▶ _Task statement_
Repeat exactly the opening lines of the records, ending with the line that contains "LAPK : Pertamina".

━━━━━━━━━━━━━━━━━━━━━━━━━━━━━━

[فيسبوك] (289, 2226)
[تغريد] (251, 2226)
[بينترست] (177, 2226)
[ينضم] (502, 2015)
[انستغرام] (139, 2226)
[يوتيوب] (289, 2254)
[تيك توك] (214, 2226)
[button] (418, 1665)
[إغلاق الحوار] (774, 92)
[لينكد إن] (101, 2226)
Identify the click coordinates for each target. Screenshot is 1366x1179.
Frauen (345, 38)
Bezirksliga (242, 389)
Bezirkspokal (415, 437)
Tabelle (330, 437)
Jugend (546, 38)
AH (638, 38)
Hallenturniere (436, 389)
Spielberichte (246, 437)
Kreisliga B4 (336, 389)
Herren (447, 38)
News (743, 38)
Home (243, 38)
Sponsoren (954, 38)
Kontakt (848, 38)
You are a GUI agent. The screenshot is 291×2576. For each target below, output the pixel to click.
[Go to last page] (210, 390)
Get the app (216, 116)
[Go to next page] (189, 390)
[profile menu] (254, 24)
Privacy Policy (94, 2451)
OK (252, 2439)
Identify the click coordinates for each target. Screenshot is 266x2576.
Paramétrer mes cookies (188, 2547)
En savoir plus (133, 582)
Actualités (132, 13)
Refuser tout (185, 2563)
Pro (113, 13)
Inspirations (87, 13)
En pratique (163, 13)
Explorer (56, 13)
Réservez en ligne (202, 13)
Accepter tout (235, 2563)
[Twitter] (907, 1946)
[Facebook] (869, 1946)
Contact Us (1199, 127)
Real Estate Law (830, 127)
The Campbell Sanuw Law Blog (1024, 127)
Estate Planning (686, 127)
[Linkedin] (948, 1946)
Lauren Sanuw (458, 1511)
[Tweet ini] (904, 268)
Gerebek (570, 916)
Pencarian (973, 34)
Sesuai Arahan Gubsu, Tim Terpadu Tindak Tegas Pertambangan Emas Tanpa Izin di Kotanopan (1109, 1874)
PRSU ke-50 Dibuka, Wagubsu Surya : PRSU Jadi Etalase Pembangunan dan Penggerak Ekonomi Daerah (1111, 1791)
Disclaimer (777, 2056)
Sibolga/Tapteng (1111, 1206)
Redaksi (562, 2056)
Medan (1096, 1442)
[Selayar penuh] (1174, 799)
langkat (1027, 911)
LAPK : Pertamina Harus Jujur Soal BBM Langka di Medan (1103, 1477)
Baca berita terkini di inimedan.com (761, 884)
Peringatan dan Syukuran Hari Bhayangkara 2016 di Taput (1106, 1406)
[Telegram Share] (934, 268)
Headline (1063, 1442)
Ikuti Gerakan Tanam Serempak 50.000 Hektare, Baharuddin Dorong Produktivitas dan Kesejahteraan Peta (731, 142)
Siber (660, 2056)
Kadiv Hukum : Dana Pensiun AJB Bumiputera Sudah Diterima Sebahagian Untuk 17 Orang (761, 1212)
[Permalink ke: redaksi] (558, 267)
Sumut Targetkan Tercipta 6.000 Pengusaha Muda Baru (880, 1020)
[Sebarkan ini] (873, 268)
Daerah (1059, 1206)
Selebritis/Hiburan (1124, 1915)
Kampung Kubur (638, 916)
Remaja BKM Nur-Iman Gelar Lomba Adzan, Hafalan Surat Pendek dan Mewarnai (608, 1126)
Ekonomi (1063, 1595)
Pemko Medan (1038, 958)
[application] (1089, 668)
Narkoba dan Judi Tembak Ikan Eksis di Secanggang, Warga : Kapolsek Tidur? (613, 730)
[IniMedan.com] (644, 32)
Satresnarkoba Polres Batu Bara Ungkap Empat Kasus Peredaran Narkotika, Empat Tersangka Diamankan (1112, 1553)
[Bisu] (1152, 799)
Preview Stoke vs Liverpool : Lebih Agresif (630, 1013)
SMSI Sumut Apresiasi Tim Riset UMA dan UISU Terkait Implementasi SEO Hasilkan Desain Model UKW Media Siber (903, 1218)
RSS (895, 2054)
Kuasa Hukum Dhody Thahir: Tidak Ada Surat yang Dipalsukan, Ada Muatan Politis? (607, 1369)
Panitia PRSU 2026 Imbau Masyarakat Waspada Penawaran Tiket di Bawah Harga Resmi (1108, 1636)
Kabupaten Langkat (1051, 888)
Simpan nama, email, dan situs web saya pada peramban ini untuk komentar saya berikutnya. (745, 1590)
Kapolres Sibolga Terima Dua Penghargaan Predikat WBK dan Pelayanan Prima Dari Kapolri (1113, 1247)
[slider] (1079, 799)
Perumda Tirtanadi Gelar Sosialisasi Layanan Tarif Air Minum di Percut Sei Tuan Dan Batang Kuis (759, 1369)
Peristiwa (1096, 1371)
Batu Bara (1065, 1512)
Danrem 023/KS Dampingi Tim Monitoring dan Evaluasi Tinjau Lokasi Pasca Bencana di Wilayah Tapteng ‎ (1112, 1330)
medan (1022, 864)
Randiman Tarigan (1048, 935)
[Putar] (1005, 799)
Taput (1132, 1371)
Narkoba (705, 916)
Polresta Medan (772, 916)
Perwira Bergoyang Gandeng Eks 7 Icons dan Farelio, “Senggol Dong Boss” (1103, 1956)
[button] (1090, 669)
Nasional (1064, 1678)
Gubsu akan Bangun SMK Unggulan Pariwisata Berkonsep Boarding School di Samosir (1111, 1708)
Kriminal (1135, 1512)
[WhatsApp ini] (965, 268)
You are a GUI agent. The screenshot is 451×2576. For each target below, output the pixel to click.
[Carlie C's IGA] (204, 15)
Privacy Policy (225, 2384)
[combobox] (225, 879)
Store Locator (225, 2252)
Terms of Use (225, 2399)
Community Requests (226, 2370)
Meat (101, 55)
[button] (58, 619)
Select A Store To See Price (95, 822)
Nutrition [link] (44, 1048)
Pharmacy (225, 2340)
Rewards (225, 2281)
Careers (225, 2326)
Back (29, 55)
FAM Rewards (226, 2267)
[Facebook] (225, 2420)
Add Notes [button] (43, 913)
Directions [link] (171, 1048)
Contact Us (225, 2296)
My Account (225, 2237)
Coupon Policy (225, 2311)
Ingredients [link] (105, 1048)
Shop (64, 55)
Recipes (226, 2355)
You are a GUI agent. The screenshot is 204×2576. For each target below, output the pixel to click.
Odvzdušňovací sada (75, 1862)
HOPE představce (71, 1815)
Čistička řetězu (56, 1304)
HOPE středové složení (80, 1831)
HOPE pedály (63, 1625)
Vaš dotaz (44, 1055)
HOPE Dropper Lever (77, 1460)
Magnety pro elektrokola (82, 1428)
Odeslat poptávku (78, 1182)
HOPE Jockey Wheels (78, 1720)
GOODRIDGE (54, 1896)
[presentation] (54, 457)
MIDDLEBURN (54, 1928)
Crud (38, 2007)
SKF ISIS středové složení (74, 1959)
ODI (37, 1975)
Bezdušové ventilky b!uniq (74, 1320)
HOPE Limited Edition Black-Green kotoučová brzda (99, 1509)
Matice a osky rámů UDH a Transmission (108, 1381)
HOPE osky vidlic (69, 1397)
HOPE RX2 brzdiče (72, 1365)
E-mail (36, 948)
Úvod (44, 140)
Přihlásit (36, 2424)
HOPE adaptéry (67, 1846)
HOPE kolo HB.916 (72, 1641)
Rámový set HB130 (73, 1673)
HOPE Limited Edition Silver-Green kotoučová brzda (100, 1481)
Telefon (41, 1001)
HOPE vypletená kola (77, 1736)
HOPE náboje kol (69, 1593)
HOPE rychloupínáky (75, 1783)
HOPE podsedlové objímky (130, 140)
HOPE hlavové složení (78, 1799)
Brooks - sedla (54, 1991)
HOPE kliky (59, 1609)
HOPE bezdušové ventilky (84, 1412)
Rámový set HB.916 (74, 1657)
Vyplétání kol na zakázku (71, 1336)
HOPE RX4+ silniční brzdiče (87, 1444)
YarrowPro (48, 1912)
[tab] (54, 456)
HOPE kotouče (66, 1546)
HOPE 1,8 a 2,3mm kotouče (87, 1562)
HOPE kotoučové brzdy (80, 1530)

━━━━━━━━━━━━━━━━━━━━━━━━━━━━━━

▶ _Answer to the problem_
[فيسبوك] (289, 2226)
[تغريد] (251, 2226)
[بينترست] (177, 2226)
[ينضم] (502, 2015)
[انستغرام] (139, 2226)
[يوتيوب] (289, 2254)
[تيك توك] (214, 2226)
[button] (418, 1665)
[إغلاق الحوار] (774, 92)
[لينكد إن] (101, 2226)
Identify the click coordinates for each target. Screenshot is 1366x1179.
Frauen (345, 38)
Bezirksliga (242, 389)
Bezirkspokal (415, 437)
Tabelle (330, 437)
Jugend (546, 38)
AH (638, 38)
Hallenturniere (436, 389)
Spielberichte (246, 437)
Kreisliga B4 (336, 389)
Herren (447, 38)
News (743, 38)
Home (243, 38)
Sponsoren (954, 38)
Kontakt (848, 38)
You are a GUI agent. The screenshot is 291×2576. For each target below, output the pixel to click.
[Go to last page] (210, 390)
Get the app (216, 116)
[Go to next page] (189, 390)
[profile menu] (254, 24)
Privacy Policy (94, 2451)
OK (252, 2439)
Identify the click coordinates for each target. Screenshot is 266x2576.
Paramétrer mes cookies (188, 2547)
En savoir plus (133, 582)
Actualités (132, 13)
Refuser tout (185, 2563)
Pro (113, 13)
Inspirations (87, 13)
En pratique (163, 13)
Explorer (56, 13)
Réservez en ligne (202, 13)
Accepter tout (235, 2563)
[Twitter] (907, 1946)
[Facebook] (869, 1946)
Contact Us (1199, 127)
Real Estate Law (830, 127)
The Campbell Sanuw Law Blog (1024, 127)
Estate Planning (686, 127)
[Linkedin] (948, 1946)
Lauren Sanuw (458, 1511)
[Tweet ini] (904, 268)
Gerebek (570, 916)
Pencarian (973, 34)
Sesuai Arahan Gubsu, Tim Terpadu Tindak Tegas Pertambangan Emas Tanpa Izin di Kotanopan (1109, 1874)
PRSU ke-50 Dibuka, Wagubsu Surya : PRSU Jadi Etalase Pembangunan dan Penggerak Ekonomi Daerah (1111, 1791)
Disclaimer (777, 2056)
Sibolga/Tapteng (1111, 1206)
Redaksi (562, 2056)
Medan (1096, 1442)
[Selayar penuh] (1174, 799)
langkat (1027, 911)
LAPK : Pertamina Harus Jujur Soal BBM Langka di Medan (1103, 1477)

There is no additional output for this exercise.